Stated exercise:
Take the part of the items that opens with the line containing "This screenshot has height=493, width=277." and runs to the end of the items, and write only those lines out again, requests included, offsetting every coordinate in the answers by adding 14. Leave the pictures out of your answer.

(Data records)

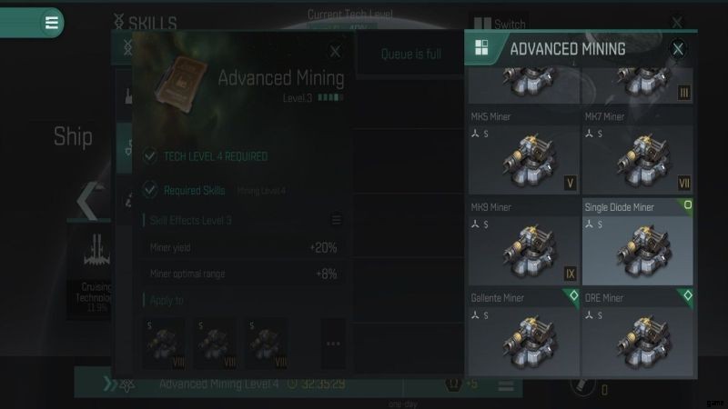Select the MK5 Miner module
728x409 pixels.
tap(524, 151)
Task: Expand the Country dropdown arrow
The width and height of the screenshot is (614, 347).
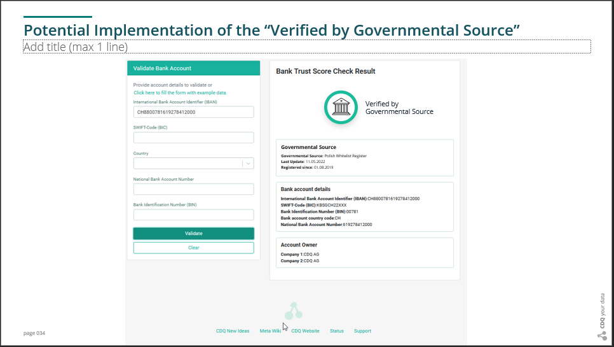Action: (x=248, y=164)
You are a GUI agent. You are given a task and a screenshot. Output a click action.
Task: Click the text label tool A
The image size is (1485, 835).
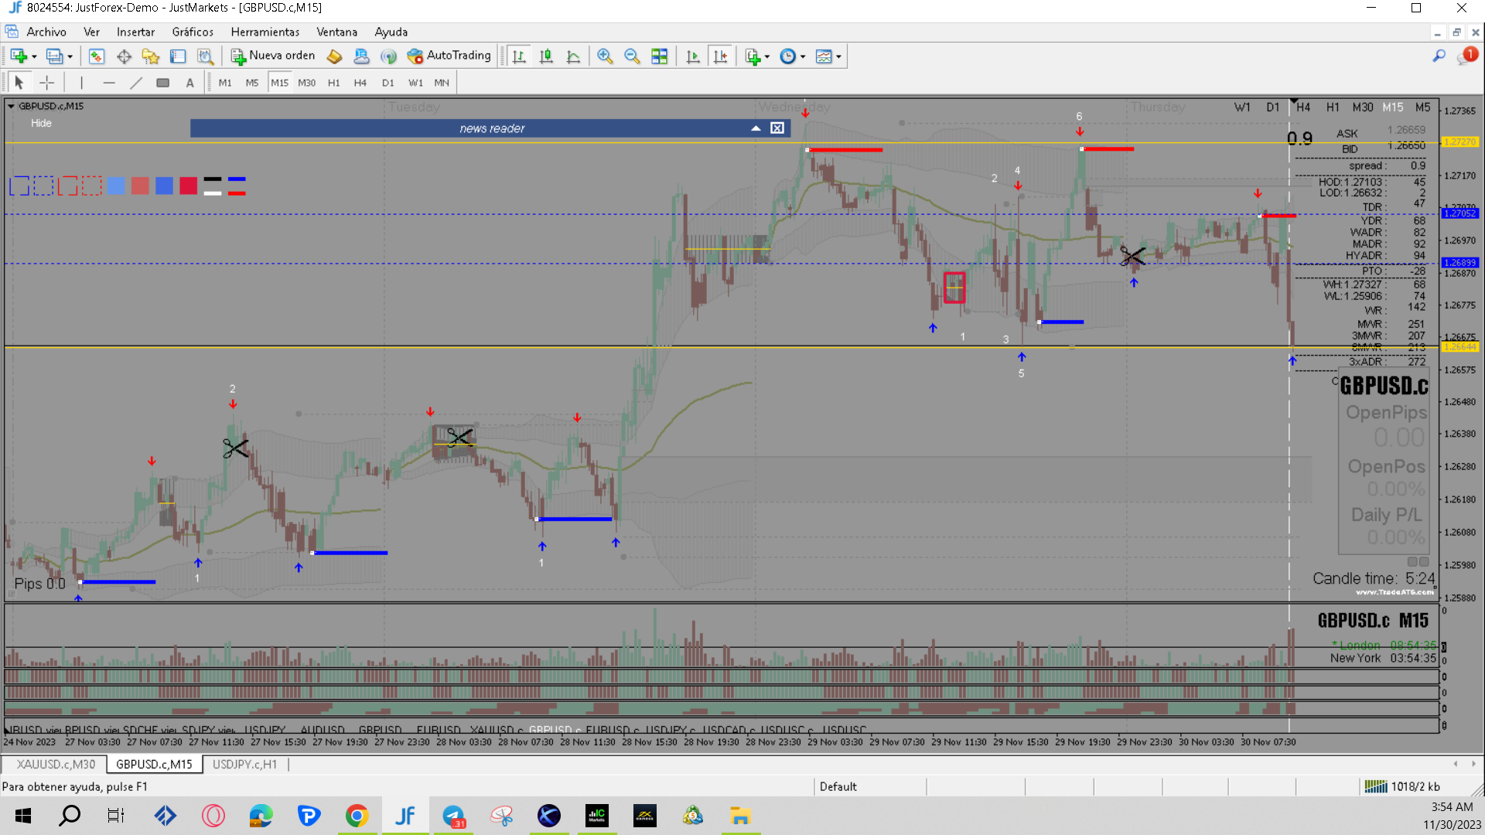(x=190, y=83)
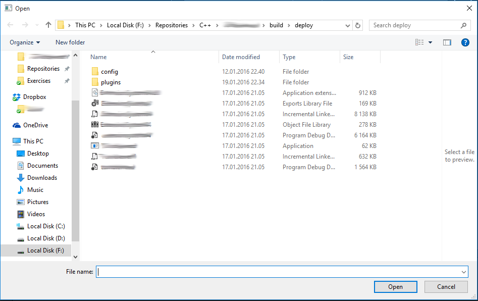Open the plugins folder
This screenshot has width=478, height=301.
pos(111,82)
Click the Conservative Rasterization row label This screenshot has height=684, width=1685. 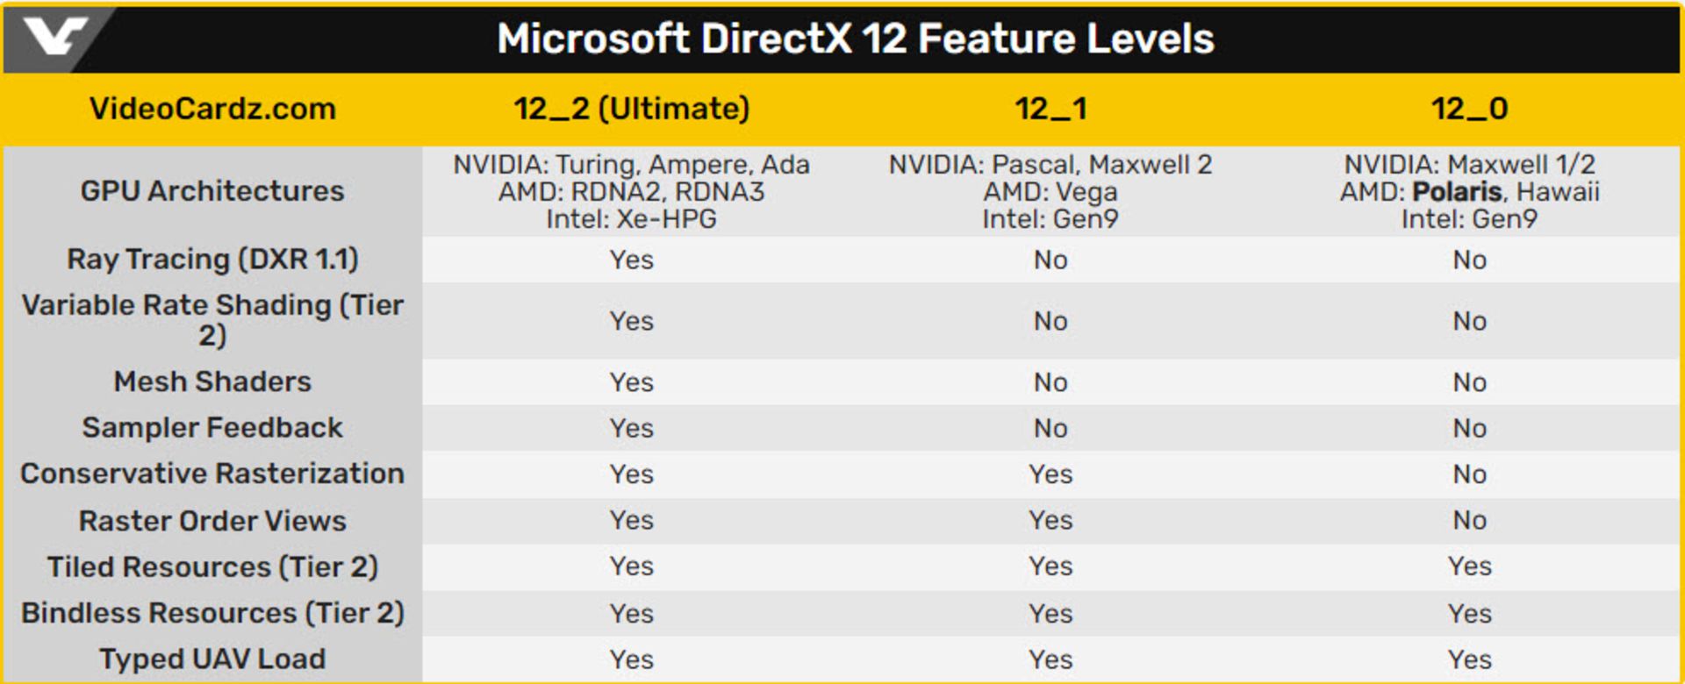click(212, 474)
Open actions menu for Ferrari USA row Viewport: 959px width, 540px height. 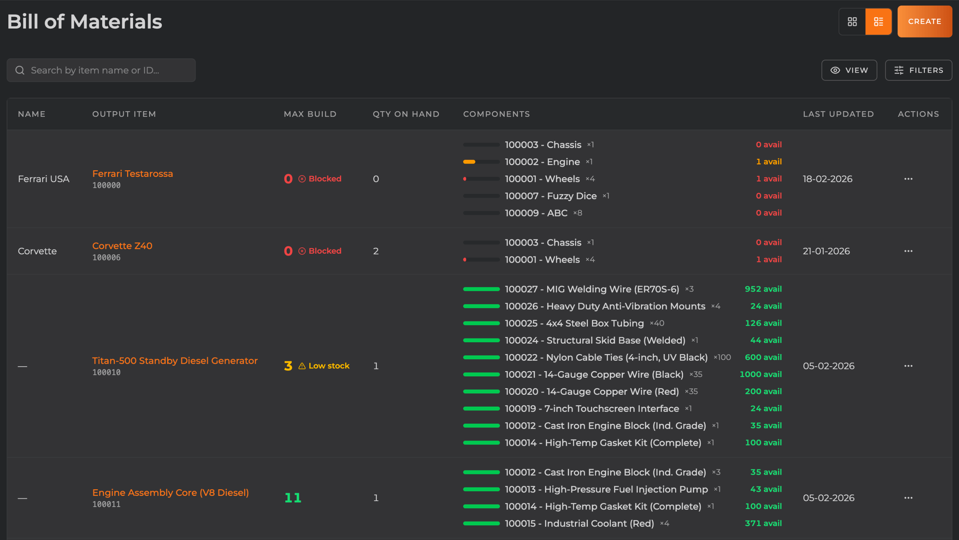[908, 179]
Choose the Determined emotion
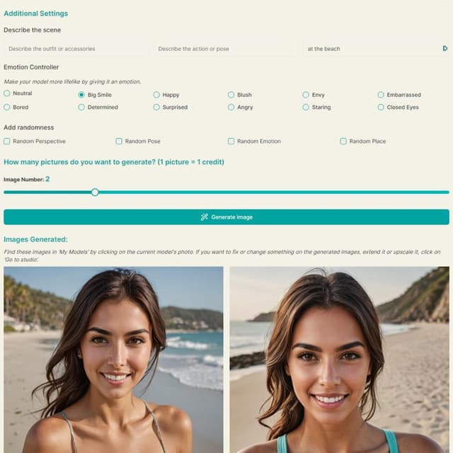 pos(81,107)
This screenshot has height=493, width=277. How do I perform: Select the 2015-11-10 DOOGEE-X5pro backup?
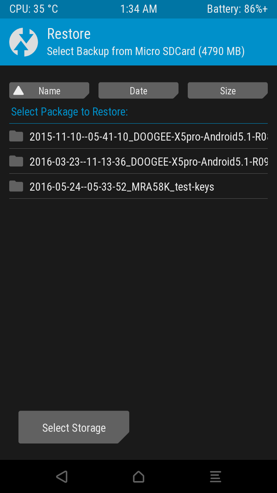pos(139,136)
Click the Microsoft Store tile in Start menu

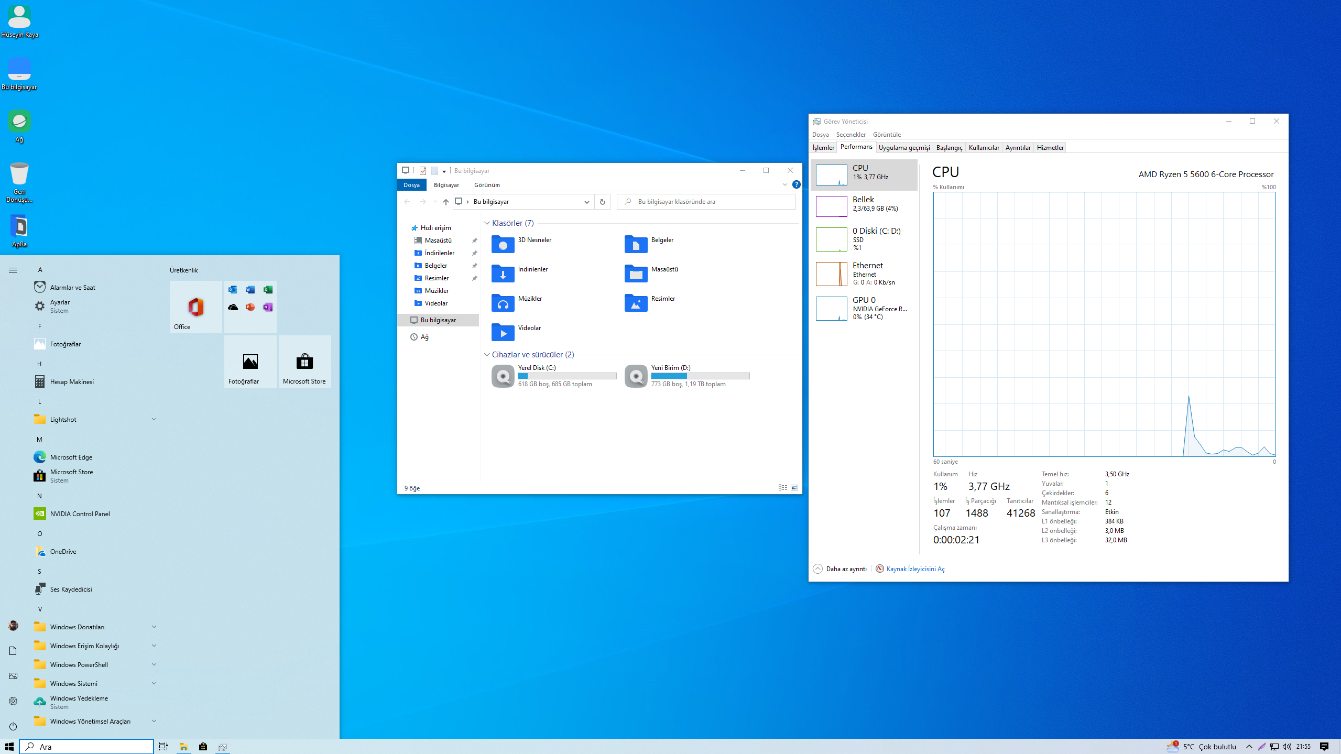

Exercise solution:
This screenshot has height=493, width=277. How do I perform: Select the 2015-11-10 DOOGEE-X5pro backup?
pos(153,150)
Click the Microsoft Store tile in Start menu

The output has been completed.